◆ Work request
Copy the records below without altering a single word.

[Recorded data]
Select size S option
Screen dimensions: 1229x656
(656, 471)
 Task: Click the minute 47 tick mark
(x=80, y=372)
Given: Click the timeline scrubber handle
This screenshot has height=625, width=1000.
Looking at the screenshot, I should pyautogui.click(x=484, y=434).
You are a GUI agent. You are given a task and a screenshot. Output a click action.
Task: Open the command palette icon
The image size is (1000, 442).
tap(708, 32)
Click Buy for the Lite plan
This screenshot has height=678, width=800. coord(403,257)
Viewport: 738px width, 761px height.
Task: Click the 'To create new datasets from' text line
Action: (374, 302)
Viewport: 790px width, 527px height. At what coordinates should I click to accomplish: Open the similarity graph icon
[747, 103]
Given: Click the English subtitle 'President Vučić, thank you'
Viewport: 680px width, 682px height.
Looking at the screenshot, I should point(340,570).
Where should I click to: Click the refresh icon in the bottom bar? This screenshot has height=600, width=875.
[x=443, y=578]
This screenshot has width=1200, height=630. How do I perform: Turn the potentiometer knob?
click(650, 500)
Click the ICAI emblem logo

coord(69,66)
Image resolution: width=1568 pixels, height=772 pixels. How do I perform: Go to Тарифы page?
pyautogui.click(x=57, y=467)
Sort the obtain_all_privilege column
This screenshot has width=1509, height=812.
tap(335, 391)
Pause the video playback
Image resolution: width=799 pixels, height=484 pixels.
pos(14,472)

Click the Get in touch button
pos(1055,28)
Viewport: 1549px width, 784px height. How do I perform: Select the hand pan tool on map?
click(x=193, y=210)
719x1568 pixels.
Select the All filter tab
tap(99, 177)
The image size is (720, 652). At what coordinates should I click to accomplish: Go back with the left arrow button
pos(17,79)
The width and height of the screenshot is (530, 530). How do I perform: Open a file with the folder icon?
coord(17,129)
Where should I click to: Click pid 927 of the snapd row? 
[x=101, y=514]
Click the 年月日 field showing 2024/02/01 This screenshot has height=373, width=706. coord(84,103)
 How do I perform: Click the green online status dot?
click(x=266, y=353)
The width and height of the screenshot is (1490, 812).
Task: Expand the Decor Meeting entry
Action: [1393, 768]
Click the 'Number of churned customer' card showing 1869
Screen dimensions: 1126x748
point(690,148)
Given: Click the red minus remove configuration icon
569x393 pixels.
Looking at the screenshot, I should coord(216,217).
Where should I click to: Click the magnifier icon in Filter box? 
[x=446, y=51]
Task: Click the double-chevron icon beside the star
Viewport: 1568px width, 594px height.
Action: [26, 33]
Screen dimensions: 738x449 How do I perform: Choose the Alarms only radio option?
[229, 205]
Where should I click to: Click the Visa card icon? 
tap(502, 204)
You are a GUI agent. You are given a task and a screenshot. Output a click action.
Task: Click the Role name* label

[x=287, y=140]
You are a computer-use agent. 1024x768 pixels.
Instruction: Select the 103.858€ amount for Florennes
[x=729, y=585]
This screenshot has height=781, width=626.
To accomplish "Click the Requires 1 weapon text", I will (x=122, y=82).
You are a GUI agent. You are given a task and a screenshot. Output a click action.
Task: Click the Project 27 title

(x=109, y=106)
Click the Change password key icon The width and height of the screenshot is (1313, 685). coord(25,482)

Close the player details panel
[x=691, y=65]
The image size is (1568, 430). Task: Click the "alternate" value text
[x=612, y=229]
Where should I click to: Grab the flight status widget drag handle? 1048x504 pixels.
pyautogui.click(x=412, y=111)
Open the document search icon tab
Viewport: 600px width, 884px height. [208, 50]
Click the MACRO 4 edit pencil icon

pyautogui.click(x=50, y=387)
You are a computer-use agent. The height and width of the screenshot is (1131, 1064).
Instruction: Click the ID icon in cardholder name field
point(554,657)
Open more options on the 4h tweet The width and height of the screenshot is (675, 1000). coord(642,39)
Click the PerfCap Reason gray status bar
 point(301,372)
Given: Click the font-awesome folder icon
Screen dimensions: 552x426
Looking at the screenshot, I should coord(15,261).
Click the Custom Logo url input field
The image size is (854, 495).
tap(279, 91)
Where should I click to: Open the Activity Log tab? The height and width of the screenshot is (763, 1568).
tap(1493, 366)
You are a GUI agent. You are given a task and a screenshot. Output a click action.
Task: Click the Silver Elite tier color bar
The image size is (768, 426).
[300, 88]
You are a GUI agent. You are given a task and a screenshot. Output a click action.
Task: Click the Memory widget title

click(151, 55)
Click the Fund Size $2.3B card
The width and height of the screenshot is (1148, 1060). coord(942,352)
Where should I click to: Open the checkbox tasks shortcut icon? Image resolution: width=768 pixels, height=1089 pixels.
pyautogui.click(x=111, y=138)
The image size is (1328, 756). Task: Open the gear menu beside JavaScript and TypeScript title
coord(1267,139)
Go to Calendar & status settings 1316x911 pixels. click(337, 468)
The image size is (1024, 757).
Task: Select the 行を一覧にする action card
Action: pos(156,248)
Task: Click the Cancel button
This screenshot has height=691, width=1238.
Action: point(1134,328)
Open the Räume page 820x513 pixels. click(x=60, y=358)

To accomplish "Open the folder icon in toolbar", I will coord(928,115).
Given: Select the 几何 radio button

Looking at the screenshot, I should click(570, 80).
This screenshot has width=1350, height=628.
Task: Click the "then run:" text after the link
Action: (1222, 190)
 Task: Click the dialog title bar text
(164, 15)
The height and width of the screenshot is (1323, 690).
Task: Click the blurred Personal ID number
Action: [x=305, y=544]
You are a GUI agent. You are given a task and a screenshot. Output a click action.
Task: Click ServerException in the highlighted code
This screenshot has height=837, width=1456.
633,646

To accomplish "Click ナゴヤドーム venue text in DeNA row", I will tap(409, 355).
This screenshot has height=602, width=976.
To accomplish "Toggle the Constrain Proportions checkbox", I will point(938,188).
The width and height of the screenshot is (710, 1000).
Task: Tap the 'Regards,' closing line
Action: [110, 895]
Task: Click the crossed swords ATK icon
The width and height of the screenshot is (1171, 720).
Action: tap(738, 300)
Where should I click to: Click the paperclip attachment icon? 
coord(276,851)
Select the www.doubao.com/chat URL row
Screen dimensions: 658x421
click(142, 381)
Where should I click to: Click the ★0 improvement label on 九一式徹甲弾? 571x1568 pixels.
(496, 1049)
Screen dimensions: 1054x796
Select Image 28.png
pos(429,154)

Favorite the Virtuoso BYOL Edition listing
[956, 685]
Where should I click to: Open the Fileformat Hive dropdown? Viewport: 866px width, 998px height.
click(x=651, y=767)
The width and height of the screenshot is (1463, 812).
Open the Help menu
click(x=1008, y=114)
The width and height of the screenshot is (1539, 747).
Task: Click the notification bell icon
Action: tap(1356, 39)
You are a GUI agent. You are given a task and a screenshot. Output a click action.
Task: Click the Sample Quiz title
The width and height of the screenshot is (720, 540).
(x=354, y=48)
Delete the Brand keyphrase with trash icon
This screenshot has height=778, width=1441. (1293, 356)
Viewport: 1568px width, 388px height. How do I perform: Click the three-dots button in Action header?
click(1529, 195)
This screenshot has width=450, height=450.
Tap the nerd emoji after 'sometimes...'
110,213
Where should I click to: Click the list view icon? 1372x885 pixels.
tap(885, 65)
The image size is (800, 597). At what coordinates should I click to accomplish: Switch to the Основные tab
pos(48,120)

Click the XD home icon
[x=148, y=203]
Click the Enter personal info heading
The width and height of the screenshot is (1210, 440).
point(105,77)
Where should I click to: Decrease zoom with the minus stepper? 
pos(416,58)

◆ Expected answer
Select size S option
Screen dimensions: 1229x656
(656, 471)
 Task: Click the minute 47 tick mark
(x=80, y=372)
Given: Click the timeline scrubber handle
This screenshot has height=625, width=1000.
Looking at the screenshot, I should pyautogui.click(x=484, y=434).
You are a GUI agent. You are given a task and a screenshot. Output a click action.
Task: Open the command palette icon
The image size is (1000, 442).
tap(708, 32)
Click Buy for the Lite plan
This screenshot has height=678, width=800. coord(403,257)
Viewport: 738px width, 761px height.
Task: Click the 'To create new datasets from' text line
Action: (374, 302)
Viewport: 790px width, 527px height. At what coordinates should I click to accomplish: Open the similarity graph icon
[747, 103]
Given: Click the English subtitle 'President Vučić, thank you'
Viewport: 680px width, 682px height.
Looking at the screenshot, I should point(340,570).
Where should I click to: Click the refresh icon in the bottom bar? This screenshot has height=600, width=875.
[x=443, y=578]
This screenshot has width=1200, height=630. How do I perform: Turn the potentiometer knob?
click(650, 500)
Click the ICAI emblem logo

coord(69,66)
Image resolution: width=1568 pixels, height=772 pixels. How do I perform: Go to Тарифы page?
pyautogui.click(x=57, y=467)
Sort the obtain_all_privilege column
This screenshot has width=1509, height=812.
tap(335, 391)
Pause the video playback
Image resolution: width=799 pixels, height=484 pixels.
pos(14,472)

Click the Get in touch button
pos(1055,28)
Viewport: 1549px width, 784px height. How do I perform: Select the hand pan tool on map?
click(x=193, y=210)
719x1568 pixels.
Select the All filter tab
tap(99, 177)
The image size is (720, 652). At what coordinates should I click to accomplish: Go back with the left arrow button
pos(17,79)
The width and height of the screenshot is (530, 530). How do I perform: Open a file with the folder icon?
coord(17,129)
Where should I click to: Click pid 927 of the snapd row? 
[x=101, y=514]
Click the 年月日 field showing 2024/02/01 This screenshot has height=373, width=706. coord(84,103)
 How do I perform: Click the green online status dot?
click(x=266, y=353)
The width and height of the screenshot is (1490, 812).
Task: Expand the Decor Meeting entry
Action: [1393, 768]
Click the 'Number of churned customer' card showing 1869
Screen dimensions: 1126x748
point(690,148)
Given: Click the red minus remove configuration icon
569x393 pixels.
Looking at the screenshot, I should coord(216,217).
Where should I click to: Click the magnifier icon in Filter box? 
[x=446, y=51]
Task: Click the double-chevron icon beside the star
Viewport: 1568px width, 594px height.
Action: [26, 33]
Screen dimensions: 738x449 How do I perform: Choose the Alarms only radio option?
[229, 205]
Where should I click to: Click the Visa card icon? 
tap(502, 204)
You are a GUI agent. You are given a task and a screenshot. Output a click action.
Task: Click the Role name* label

[x=287, y=140]
You are a computer-use agent. 1024x768 pixels.
Instruction: Select the 103.858€ amount for Florennes
[x=729, y=585]
This screenshot has height=781, width=626.
To accomplish "Click the Requires 1 weapon text", I will (x=122, y=82).
You are a GUI agent. You are given a task and a screenshot. Output a click action.
Task: Click the Project 27 title

(x=109, y=106)
Click the Change password key icon The width and height of the screenshot is (1313, 685). coord(25,482)

Close the player details panel
[x=691, y=65]
The image size is (1568, 430). Task: Click the "alternate" value text
[x=612, y=229]
Where should I click to: Grab the flight status widget drag handle? 1048x504 pixels.
pyautogui.click(x=412, y=111)
Open the document search icon tab
Viewport: 600px width, 884px height. [208, 50]
Click the MACRO 4 edit pencil icon

pyautogui.click(x=50, y=387)
You are a computer-use agent. The height and width of the screenshot is (1131, 1064).
Instruction: Click the ID icon in cardholder name field
point(554,657)
Open more options on the 4h tweet The width and height of the screenshot is (675, 1000). coord(642,39)
Click the PerfCap Reason gray status bar
 point(301,372)
Given: Click the font-awesome folder icon
Screen dimensions: 552x426
Looking at the screenshot, I should coord(15,261).
Click the Custom Logo url input field
The image size is (854, 495).
tap(279, 91)
Where should I click to: Open the Activity Log tab? The height and width of the screenshot is (763, 1568).
tap(1493, 366)
You are a GUI agent. You are given a task and a screenshot. Output a click action.
Task: Click the Silver Elite tier color bar
The image size is (768, 426).
[300, 88]
You are a GUI agent. You are given a task and a screenshot. Output a click action.
Task: Click the Memory widget title

click(151, 55)
Click the Fund Size $2.3B card
The width and height of the screenshot is (1148, 1060). coord(942,352)
Where should I click to: Open the checkbox tasks shortcut icon? Image resolution: width=768 pixels, height=1089 pixels.
pyautogui.click(x=111, y=138)
The image size is (1328, 756). Task: Open the gear menu beside JavaScript and TypeScript title
coord(1267,139)
Go to Calendar & status settings 1316x911 pixels. click(337, 468)
The image size is (1024, 757).
Task: Select the 行を一覧にする action card
Action: pos(156,248)
Task: Click the Cancel button
This screenshot has height=691, width=1238.
Action: point(1134,328)
Open the Räume page 820x513 pixels. click(x=60, y=358)

To accomplish "Open the folder icon in toolbar", I will coord(928,115).
Given: Select the 几何 radio button

Looking at the screenshot, I should click(570, 80).
This screenshot has width=1350, height=628.
Task: Click the "then run:" text after the link
Action: (1222, 190)
 Task: Click the dialog title bar text
(164, 15)
The height and width of the screenshot is (1323, 690).
Task: Click the blurred Personal ID number
Action: [x=305, y=544]
You are a GUI agent. You are given a task and a screenshot. Output a click action.
Task: Click ServerException in the highlighted code
This screenshot has height=837, width=1456.
633,646

To accomplish "Click ナゴヤドーム venue text in DeNA row", I will tap(409, 355).
This screenshot has height=602, width=976.
To accomplish "Toggle the Constrain Proportions checkbox", I will point(938,188).
The width and height of the screenshot is (710, 1000).
Task: Tap the 'Regards,' closing line
Action: [110, 895]
Task: Click the crossed swords ATK icon
The width and height of the screenshot is (1171, 720).
Action: tap(738, 300)
Where should I click to: Click the paperclip attachment icon? 
coord(276,851)
Select the www.doubao.com/chat URL row
Screen dimensions: 658x421
click(142, 381)
Where should I click to: Click the ★0 improvement label on 九一式徹甲弾? 571x1568 pixels.
(496, 1049)
Screen dimensions: 1054x796
Select Image 28.png
pos(429,154)

Favorite the Virtuoso BYOL Edition listing
[956, 685]
Where should I click to: Open the Fileformat Hive dropdown? Viewport: 866px width, 998px height.
click(x=651, y=767)
The width and height of the screenshot is (1463, 812).
Open the Help menu
click(x=1008, y=114)
The width and height of the screenshot is (1539, 747).
Task: Click the notification bell icon
Action: tap(1356, 39)
You are a GUI agent. You are given a task and a screenshot. Output a click action.
Task: Click the Sample Quiz title
The width and height of the screenshot is (720, 540).
(x=354, y=48)
Delete the Brand keyphrase with trash icon
This screenshot has height=778, width=1441. (1293, 356)
Viewport: 1568px width, 388px height. How do I perform: Click the three-dots button in Action header?
click(1529, 195)
This screenshot has width=450, height=450.
Tap the nerd emoji after 'sometimes...'
110,213
Where should I click to: Click the list view icon? 1372x885 pixels.
tap(885, 65)
The image size is (800, 597). At what coordinates should I click to accomplish: Switch to the Основные tab
pos(48,120)

Click the XD home icon
[x=148, y=203]
Click the Enter personal info heading
The width and height of the screenshot is (1210, 440).
point(105,77)
Where should I click to: Decrease zoom with the minus stepper? 
pos(416,58)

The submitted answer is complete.